— Task set —
(a) In the forum thread on forward and spot prices, what does U represent?
(b) Write out the passage of the forum thread on forward and spot prices from "I read through" up to and including "your help :)".

** BEGIN Provided text **

Relationship between forward and spot price

Alex_1

Active Member
Hi @tosuhn, the relationships above are indeed equivalent, as U represents the present value of storage costs (u) and I stands for the present value of the income dividend (q). There are some further explanations/examples referring to the usage of either the equation using the exponential form or the present value form in the same BT notes on pages 69-70. Hope this helps.
 

tosuhn

Active Member
Hi @Alex_1 thanks for your reply.
I read through 69-70 unfortunately I still can't get the answer for the question on pg65 using both the formulas interchangeably.
Appreciate your help :)
 

Alex_1

Active Member
Hi, this is what I meant in my post above by "the relationships are indeed equivalent", which for me means they are interchangeable. It all depends on what is given in the question, if the data contains the storage costs (u) and the income dividend (q) it's easiest to use this formula Fo= So*e^(r+u-q-y)T.

** END Provided text **
** BEGIN Listed entries **

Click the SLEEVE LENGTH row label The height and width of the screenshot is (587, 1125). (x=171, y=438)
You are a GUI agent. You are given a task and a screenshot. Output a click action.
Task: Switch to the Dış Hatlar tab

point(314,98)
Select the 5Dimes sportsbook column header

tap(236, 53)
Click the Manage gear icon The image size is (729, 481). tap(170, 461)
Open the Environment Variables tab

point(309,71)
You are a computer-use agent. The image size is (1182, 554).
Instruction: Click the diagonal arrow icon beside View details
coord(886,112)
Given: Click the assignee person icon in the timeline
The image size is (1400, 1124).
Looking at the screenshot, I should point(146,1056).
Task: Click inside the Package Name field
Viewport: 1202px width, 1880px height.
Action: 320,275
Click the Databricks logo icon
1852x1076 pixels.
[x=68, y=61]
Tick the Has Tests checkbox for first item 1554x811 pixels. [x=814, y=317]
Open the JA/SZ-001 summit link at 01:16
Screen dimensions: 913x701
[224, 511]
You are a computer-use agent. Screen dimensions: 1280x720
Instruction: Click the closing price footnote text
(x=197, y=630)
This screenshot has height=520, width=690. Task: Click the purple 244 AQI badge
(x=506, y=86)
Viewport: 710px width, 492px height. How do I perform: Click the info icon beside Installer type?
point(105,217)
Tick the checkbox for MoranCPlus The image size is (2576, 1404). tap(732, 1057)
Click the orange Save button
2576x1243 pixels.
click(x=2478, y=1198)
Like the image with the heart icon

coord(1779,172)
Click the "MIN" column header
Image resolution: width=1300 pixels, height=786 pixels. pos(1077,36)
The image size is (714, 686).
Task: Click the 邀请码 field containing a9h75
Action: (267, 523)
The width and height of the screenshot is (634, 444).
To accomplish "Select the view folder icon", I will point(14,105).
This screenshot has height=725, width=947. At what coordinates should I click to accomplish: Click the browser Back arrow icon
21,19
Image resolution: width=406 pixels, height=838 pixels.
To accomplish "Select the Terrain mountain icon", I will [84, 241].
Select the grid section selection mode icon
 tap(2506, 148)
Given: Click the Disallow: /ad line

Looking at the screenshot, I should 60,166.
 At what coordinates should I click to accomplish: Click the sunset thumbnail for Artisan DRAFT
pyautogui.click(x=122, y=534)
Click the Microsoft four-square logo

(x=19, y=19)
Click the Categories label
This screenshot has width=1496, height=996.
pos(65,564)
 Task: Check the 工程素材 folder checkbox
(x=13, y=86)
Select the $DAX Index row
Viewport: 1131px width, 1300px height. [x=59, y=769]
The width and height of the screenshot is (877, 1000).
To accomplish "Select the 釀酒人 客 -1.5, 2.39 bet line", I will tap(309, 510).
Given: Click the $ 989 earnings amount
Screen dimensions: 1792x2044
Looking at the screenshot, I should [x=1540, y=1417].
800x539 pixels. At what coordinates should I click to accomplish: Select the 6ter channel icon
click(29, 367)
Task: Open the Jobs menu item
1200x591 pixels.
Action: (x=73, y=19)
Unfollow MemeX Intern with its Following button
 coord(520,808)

** END Listed entries **

— Expected responses —
(a) U represents the present value of storage costs (u).

(b)
I read through 69-70 unfortunately I still can't get the answer for the question on pg65 using both the formulas interchangeably.
Appreciate your help :)